Zugleich ist die Fundamentaltheologie aber auch Disziplin unter Disziplinen, betreibt sie doch theologische Grundlagenreflexion im Sinne von 1Petr 3,15: „Seid stets bereit, jedem Rede und Antwort zu stehen, der nach der Hoffnung fragt, die euch erfüllt.“ Jene Hoffnung als Inbegriff des Geglaubten ist nun aber nicht in Abgrenzung zum vernünftig Gewussten gefasst, sondern als Herausforderung der menschlichen Vernunft, sich an dem ihr unverfügbar Gegebenen selbst zu entdecken. Mit andern Worten: Das Glaubenszeugnis, um welches es der Fundamental­theologie geht, muss auf eminente Weise wahrheitsfähig sein, oder es ist seinem eigenen Selbstverständnis nach irrelevant: „Ihr habt der Wahrheit gehorcht“ (1Petr 1,22), heißt es in den Gründungsurkunden des Neuen Testaments, und „nicht irgendwelchen klug ausgedachten Geschichten (2Petr 1,16) oder „Fabeleien“ (2Tim 4,4). Von daher geht es der Fundamentaltheologie als theologischer Einzeldisziplin vor allem um folgende (immer auch religionsphilosophisch relevante) Frage- bzw. Themenstellungen:

  • Wie weit reichen die Möglichkeiten menschlicher Wirklichkeitserkenntnis? Was überhaupt ist „Wirklichkeit“? Und was „Erkenntnis“?
  • Wie ist das Verhältnis von „Glauben“ und „Wissen“ zu bestimmen?
  • Wie lässt sich der Wahrheitsanspruch der biblischen Offenbarung vor dem Forum der Vernunft ausweisen? Und umgekehrt: Was hätte die kritische Vernunft womöglich ihrerseits von den Einsichten, wie die Sprachen der Religionen – und hier inbesondere die des christlichen Glaubens – sie formulieren, zu lernen?

Aus den hier zusammengetragenen Fragen ergeben sich die vier wesentlichen „Traktate“ der Fundamentaltheologie:

  • Was ist „Offenbarung“?
  •  Wie ist das Verhältnis der Religionen zueinander zu bedenken („Theologie der Religionen“)?
  • Welcher Wissenschaftsbegriff liegt der Theologie zugrunde („Theologische Erkenntnislehre“)?
  • In welchem Verhältnis stehen „Offenbarung“ und „Tradition“ zueinander?
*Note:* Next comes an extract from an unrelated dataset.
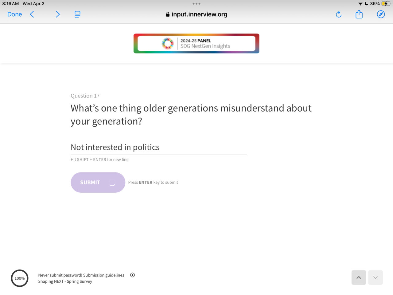393x295 pixels.
Task: Tap the three-dot multitasking menu at the top
Action: tap(197, 4)
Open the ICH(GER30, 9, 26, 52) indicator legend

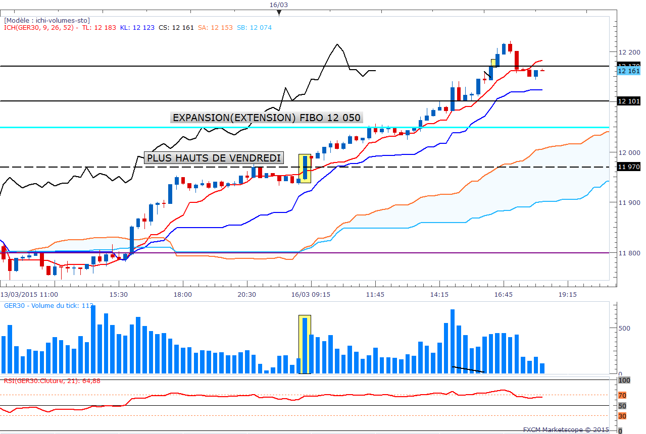point(40,28)
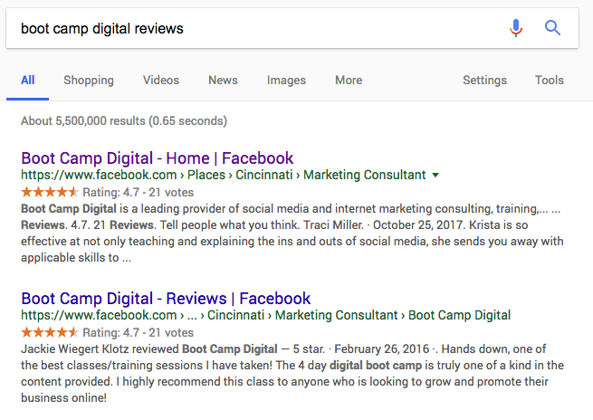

Solche Fragen nicht nur abstrakt zu formulieren, sondern an Beispielen aus möglichst vielen theologischen bzw. theologisch relevanten Disziplinen (Exegese, Liturgiewissenschaft, Dogmatik, aber auch Ästhetik, Psychologie, Pädagogik etc.) zu konkretisieren und (wenn möglich) zu beantworten – dies ist das schöne und nicht eben unbescheidene Ziel aller Fundamentaltheologie.